● **PROBLEM TO WORK ON**:
The range runs from the line containing "This screenshot has height=405, width=874." through the last line of the material below; retype it exactly, leaving out the pictures.
Segment Open
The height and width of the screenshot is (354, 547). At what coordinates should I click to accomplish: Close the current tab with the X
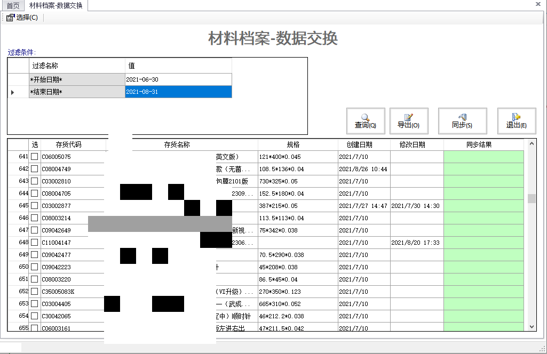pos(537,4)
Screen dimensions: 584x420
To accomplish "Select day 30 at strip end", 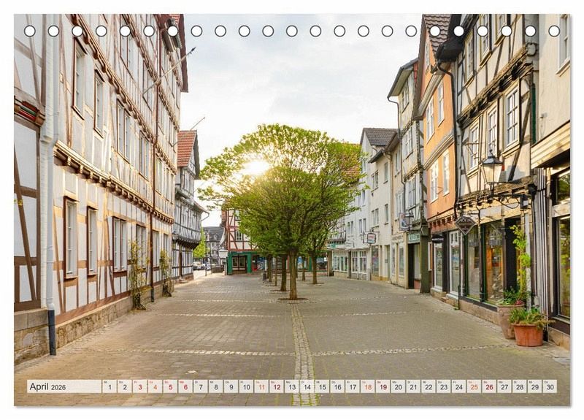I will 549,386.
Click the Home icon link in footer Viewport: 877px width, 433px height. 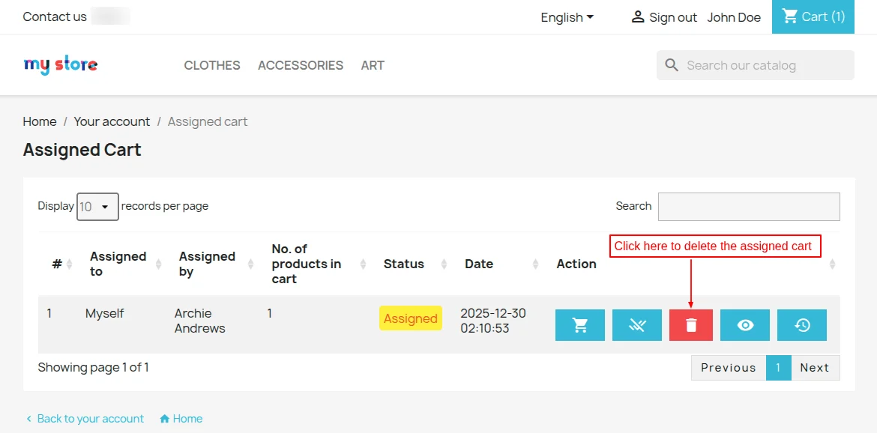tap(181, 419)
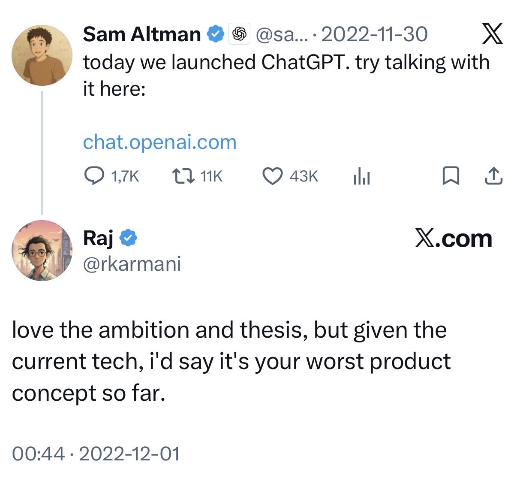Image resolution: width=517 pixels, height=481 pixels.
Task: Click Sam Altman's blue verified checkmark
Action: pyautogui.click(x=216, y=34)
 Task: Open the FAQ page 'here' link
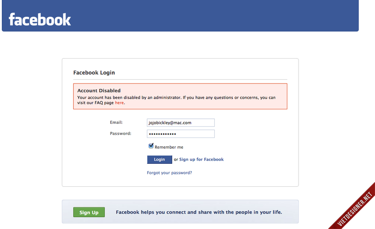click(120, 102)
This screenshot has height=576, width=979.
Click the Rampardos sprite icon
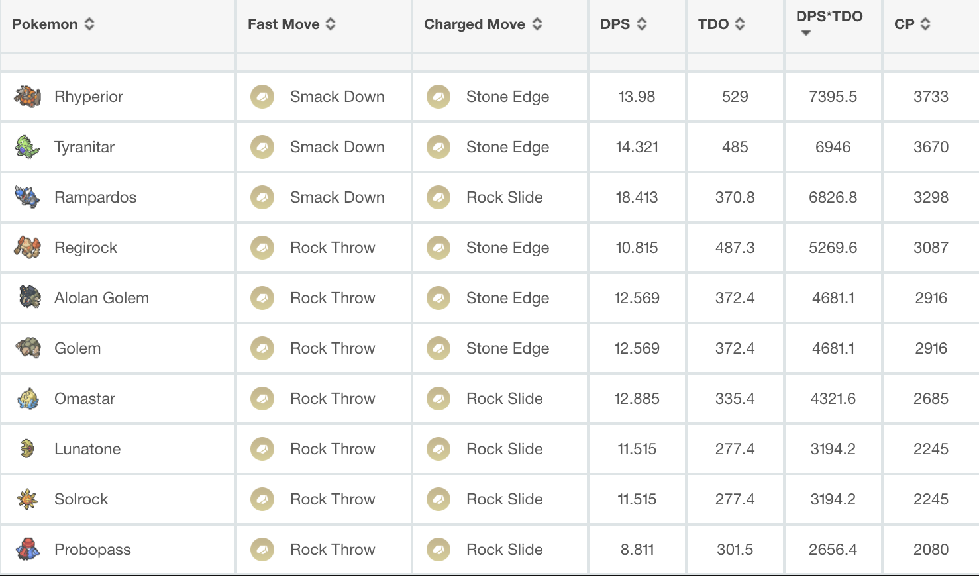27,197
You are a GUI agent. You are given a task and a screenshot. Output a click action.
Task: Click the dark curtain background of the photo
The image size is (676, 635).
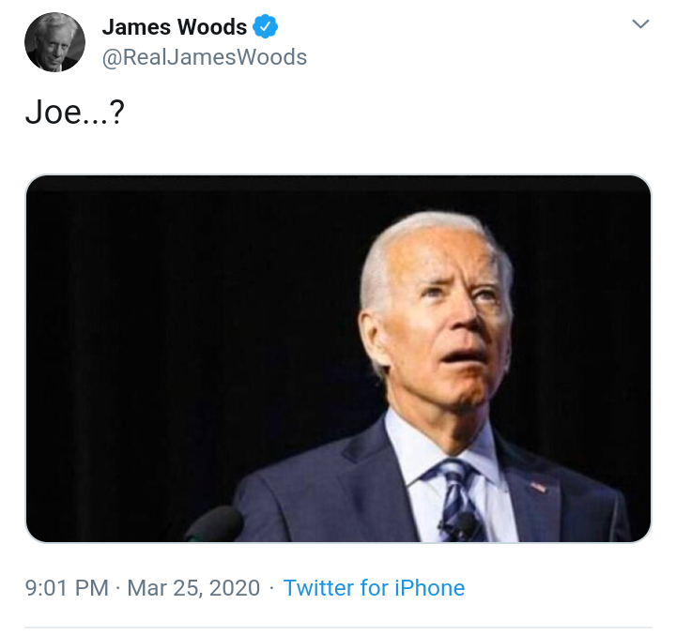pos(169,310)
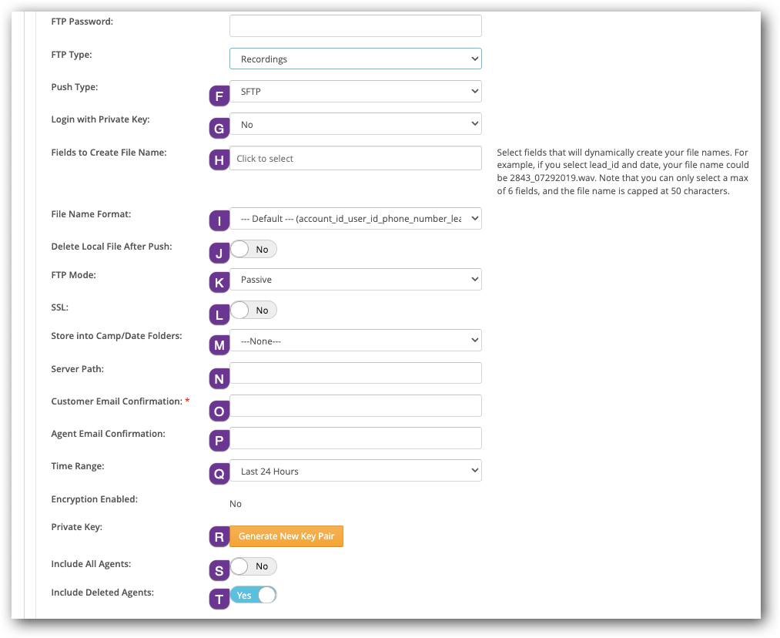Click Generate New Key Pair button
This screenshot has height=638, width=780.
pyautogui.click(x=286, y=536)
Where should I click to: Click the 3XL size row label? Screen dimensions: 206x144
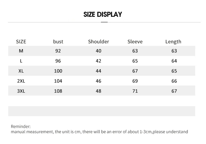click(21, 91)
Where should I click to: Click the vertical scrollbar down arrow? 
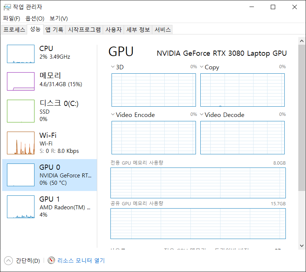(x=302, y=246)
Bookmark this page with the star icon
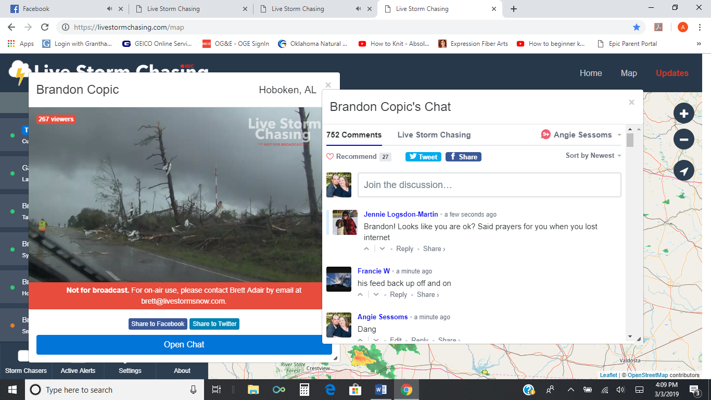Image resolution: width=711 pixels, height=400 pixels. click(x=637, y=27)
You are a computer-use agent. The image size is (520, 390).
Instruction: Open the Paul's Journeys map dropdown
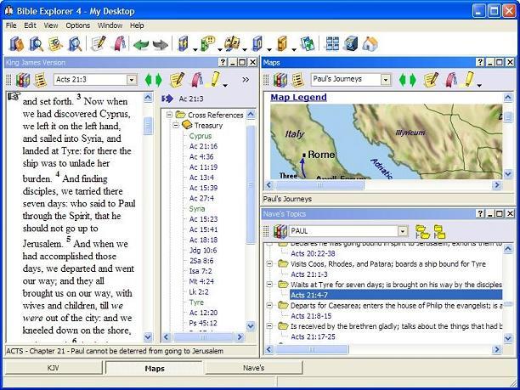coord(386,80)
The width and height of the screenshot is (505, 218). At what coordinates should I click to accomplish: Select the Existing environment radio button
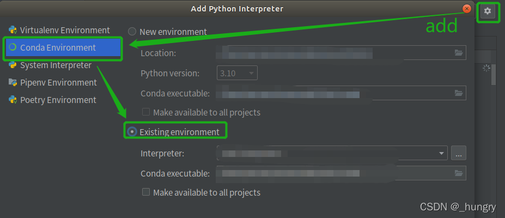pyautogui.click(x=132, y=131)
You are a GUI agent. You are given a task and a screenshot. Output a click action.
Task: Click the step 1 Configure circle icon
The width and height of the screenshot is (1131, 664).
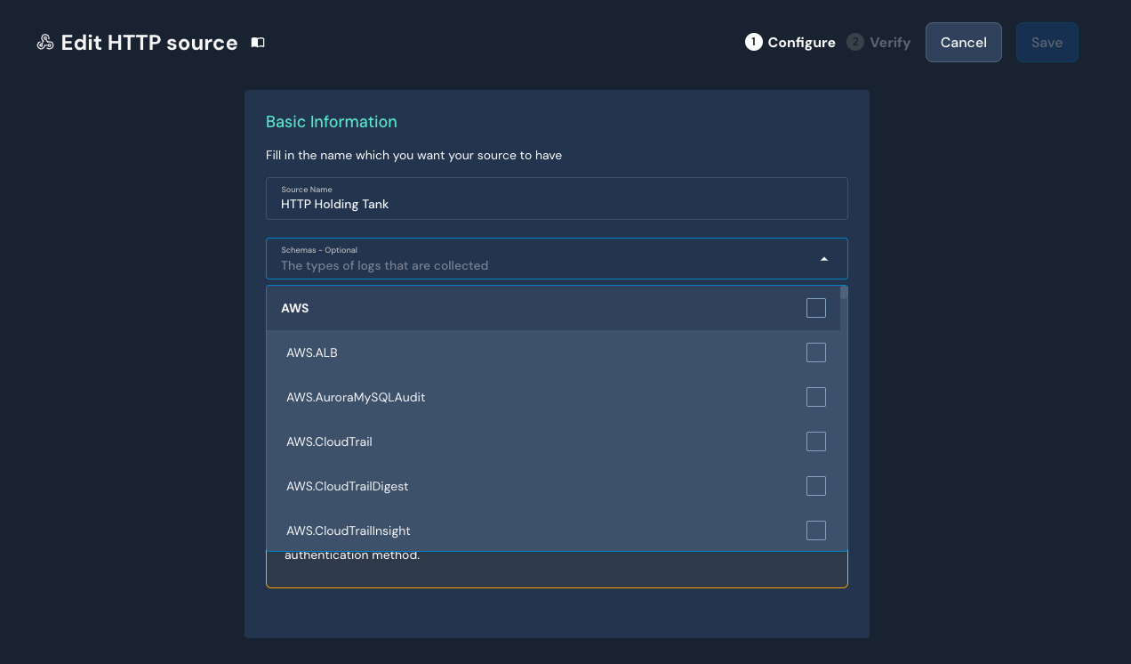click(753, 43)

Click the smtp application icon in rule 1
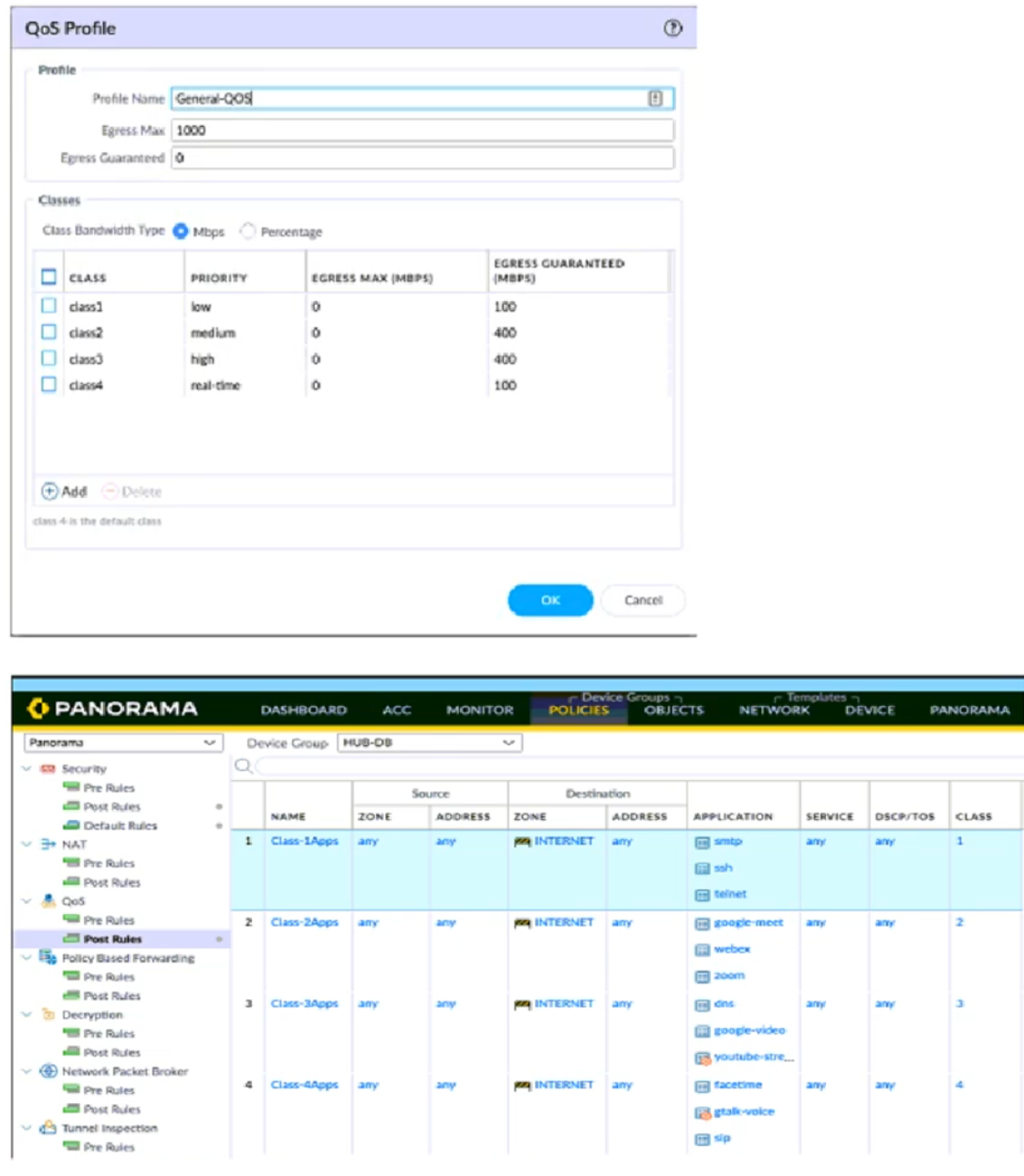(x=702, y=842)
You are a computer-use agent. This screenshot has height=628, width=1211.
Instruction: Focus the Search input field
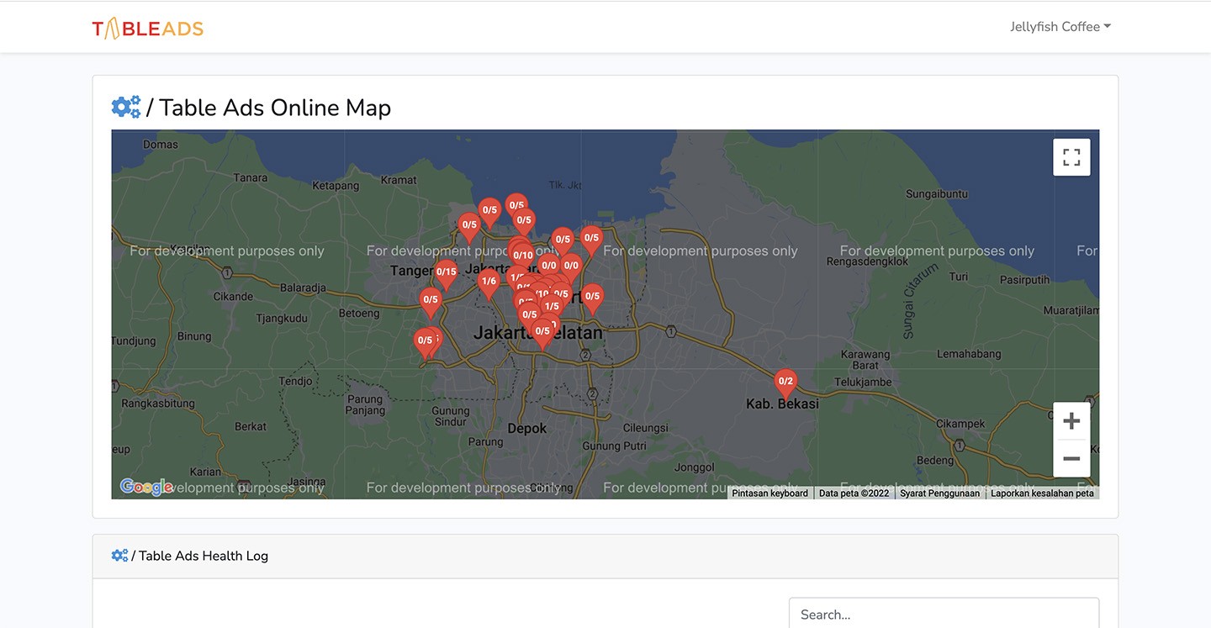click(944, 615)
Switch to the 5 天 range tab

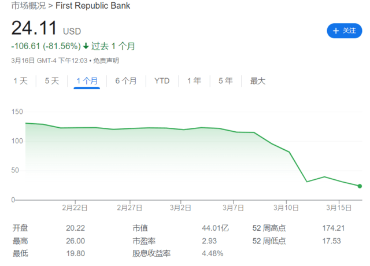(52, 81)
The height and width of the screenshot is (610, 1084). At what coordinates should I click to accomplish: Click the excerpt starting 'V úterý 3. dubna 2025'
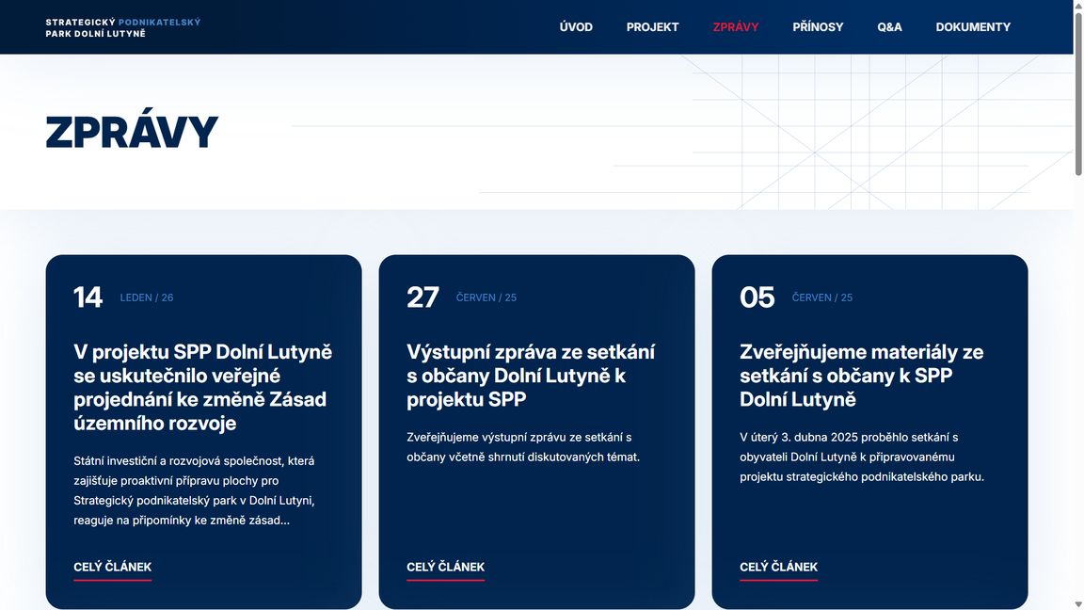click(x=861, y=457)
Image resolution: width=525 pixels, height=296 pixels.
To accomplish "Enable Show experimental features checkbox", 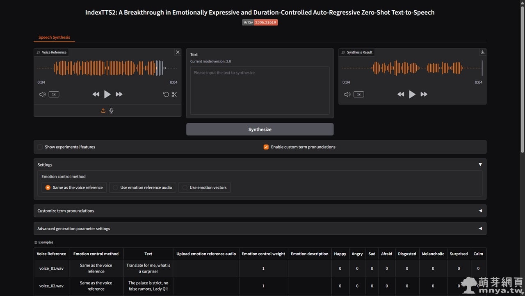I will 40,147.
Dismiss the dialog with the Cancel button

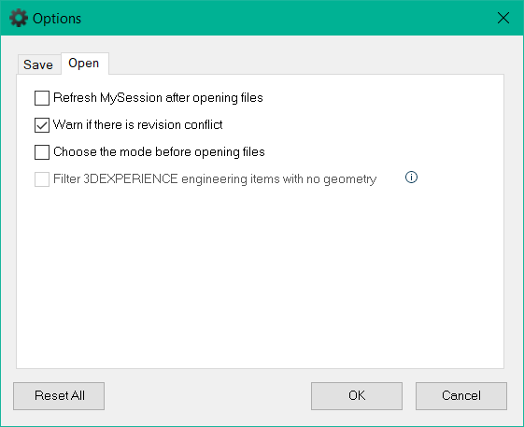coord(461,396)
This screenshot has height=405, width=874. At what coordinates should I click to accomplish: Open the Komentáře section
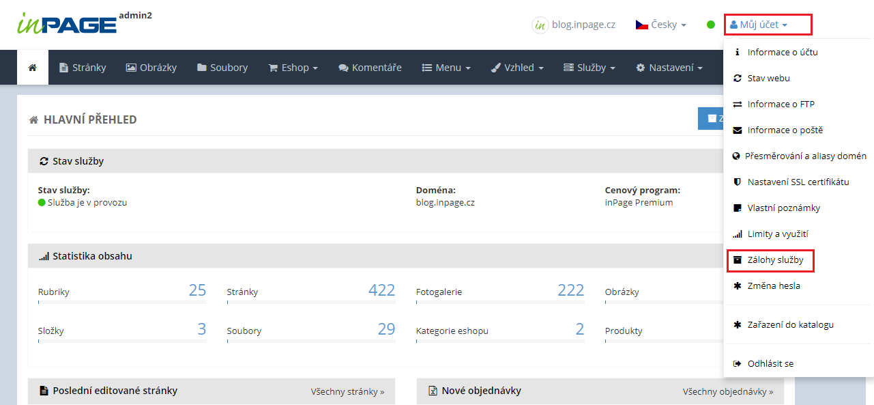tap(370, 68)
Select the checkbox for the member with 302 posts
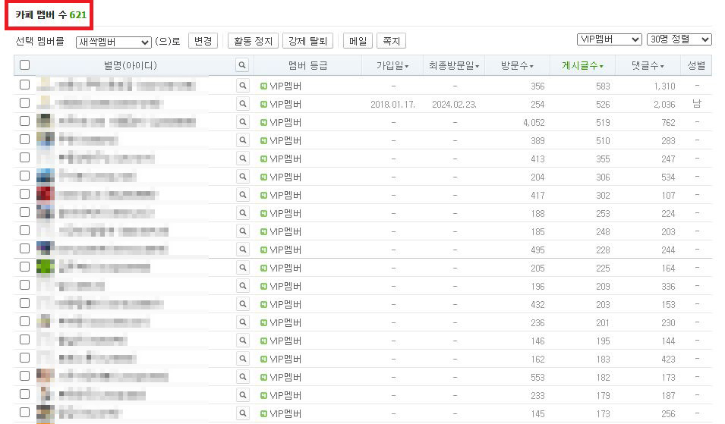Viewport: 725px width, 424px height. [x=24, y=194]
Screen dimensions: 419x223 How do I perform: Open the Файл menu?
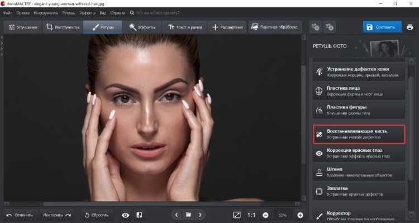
Segment Closed
● **REPLY**:
This screenshot has height=405, width=874. At what coordinates should I click to accomplish: Open the Komentáře section
tap(370, 68)
Select the checkbox for the member with 302 posts
Viewport: 725px width, 424px height. [x=24, y=194]
Screen dimensions: 419x223 How do I perform: Open the Файл menu?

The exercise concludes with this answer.